:: Text for analysis ::
◇ ◇ ◇ ◇

Engineering a software tool for gene structure prediction in higher organisms

  • Authors:
  • Gordon Gremme;Volker Brendel;Michael E. Sparks;Stefan Kurtz

  • Affiliations:
  • Zentrum für Bioinformatik, Universität Hamburg, Bundesstrasse 43, 20146 Hamburg, Germany;Department of Statistics, Iowa State University, Ames, IA 50011-3260, USA and Department of Genetics, Development and Cell Biology, Iowa State University, Ames, IA 50011-3260, USA;Department of Genetics, Development and Cell Biology, Iowa State University, Ames, IA 50011-3260, USA;Zentrum für Bioinformatik, Universität Hamburg, Bundesstrasse 43, 20146 Hamburg, Germany

  • Venue:
  • Information and Software Technology
  • Year:
  • 2005

Quantified Score

Hi-index 0.00

Visualization

Abstract

The research area now commonly called 'bioinformatics' has brought together biologists, computer scientists, statisticians, and scientists of many other fields of expertise to work on computational solutions to biological problems. A large number of algorithms and software packages are freely available for many specific tasks, such as sequence alignment, molecular phylogeny reconstruction, or protein structure determination. Rapidly changing needs and demands on data handling capacity challenge the application providers to consistently keep pace. In practice, this has led to many incremental advances and re-writing of code that present the user community with confusing options and a large overhead from non-standardized implementations that need to be integrated into existing work flows. This situation gives much scope for contributions by software engineers. In this article, we describe an example of engineering a software tool for a specific bioinformatics task known as spliced alignment. The problem was motivated by disabling limitations in an original, ad hoc, and yet widely popular implementation by one of the authors. The present collaboration has led to a robust, highly versatile, and extensible tool (named GenomeThreader) that not only overcomes the limitations of the earlier implementation but greatly improves space and time requirements.

◇ ◇ ◇ ◇

:: Task objective ::
Please answer these questions about the page on the gene structure prediction tool:
1. In which venue did the work appear?
2. What specific bioinformatics task is the engineered tool built for?
3. What name was given to the tool?

(Records from a collection)
◇ ◇ ◇ ◇

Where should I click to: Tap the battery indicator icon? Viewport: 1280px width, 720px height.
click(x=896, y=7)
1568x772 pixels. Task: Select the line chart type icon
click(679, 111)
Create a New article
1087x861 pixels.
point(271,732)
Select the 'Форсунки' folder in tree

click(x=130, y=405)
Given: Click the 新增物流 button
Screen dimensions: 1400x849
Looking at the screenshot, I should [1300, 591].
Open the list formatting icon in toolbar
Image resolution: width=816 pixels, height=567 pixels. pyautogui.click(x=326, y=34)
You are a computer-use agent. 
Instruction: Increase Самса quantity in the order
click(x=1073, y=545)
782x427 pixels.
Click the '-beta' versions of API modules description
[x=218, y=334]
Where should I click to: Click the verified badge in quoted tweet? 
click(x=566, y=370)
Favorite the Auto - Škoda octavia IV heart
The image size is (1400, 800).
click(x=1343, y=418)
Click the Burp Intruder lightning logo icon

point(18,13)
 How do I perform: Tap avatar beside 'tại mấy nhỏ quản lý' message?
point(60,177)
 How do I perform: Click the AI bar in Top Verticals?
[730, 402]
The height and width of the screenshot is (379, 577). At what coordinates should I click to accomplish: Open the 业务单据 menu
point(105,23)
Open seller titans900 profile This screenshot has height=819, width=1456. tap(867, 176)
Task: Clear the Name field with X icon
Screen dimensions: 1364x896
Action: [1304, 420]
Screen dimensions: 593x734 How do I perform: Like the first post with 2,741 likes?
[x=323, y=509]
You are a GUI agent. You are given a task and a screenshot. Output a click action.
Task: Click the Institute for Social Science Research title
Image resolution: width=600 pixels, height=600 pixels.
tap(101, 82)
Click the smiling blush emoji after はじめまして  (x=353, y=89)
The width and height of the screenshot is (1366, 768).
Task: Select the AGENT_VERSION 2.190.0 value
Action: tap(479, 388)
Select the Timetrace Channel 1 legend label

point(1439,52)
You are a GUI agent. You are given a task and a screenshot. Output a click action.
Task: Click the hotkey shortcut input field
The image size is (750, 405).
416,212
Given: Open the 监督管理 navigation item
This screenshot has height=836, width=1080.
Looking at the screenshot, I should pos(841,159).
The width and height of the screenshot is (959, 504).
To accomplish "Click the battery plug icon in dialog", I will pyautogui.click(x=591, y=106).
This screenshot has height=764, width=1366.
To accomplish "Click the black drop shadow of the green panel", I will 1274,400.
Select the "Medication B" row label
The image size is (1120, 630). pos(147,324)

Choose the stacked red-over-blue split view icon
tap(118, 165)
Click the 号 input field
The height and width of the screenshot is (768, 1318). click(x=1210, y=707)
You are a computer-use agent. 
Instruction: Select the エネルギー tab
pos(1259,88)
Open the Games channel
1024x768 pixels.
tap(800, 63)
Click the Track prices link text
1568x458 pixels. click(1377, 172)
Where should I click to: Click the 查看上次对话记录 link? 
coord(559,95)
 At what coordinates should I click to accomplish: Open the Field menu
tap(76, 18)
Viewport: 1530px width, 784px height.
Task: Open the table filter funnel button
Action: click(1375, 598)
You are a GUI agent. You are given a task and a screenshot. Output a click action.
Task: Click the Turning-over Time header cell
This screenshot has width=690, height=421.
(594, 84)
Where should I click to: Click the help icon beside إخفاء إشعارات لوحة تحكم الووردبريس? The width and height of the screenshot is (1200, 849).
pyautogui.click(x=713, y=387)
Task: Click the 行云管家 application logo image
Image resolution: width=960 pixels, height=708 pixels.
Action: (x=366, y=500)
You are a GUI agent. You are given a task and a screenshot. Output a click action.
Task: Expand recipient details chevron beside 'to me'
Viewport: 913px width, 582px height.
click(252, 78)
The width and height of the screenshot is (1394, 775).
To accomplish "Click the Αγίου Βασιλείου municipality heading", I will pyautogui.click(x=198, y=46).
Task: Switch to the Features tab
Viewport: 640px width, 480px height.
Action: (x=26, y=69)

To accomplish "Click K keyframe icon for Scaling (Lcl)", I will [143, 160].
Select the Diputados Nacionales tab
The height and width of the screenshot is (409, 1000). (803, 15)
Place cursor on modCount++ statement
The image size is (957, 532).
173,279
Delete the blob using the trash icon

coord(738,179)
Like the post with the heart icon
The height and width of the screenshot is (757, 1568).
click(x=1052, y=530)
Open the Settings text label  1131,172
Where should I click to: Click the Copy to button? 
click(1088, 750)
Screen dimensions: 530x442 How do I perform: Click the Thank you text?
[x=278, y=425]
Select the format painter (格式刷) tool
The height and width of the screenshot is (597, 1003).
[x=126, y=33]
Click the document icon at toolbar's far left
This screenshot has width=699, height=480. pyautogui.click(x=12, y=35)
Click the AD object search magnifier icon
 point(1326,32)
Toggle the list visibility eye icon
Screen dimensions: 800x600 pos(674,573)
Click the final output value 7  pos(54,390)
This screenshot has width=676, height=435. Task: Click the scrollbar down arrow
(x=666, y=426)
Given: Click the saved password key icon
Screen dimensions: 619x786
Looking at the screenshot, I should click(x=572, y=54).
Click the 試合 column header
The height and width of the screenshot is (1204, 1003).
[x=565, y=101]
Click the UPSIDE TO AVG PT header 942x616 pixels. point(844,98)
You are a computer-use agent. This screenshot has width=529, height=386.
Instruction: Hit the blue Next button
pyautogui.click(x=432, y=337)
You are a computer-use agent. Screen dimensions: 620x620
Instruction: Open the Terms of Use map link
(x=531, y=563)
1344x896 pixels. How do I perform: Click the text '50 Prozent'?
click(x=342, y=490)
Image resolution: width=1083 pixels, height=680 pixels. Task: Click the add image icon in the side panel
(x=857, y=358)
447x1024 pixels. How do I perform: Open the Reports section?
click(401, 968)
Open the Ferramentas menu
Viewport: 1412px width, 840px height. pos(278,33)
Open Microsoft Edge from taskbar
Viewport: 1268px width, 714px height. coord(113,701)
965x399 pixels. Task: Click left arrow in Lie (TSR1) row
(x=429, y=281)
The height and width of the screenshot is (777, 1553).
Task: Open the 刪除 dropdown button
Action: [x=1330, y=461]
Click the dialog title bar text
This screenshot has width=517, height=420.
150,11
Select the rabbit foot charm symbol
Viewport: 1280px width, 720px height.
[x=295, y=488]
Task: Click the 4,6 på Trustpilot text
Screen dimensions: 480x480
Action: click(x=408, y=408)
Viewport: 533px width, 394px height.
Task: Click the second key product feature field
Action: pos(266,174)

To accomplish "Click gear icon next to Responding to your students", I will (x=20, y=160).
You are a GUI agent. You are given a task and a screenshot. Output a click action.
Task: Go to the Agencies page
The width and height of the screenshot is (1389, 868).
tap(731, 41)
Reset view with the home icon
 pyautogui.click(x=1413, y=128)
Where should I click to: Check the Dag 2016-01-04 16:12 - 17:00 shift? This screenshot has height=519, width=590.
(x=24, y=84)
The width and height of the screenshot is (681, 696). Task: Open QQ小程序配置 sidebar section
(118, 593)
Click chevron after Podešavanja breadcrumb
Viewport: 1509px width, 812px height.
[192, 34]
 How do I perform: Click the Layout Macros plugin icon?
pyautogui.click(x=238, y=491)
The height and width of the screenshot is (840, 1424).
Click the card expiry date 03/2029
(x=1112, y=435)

◇ ◇ ◇ ◇

:: Result ::
1. Information and Software Technology
2. Spliced alignment
3. GenomeThreader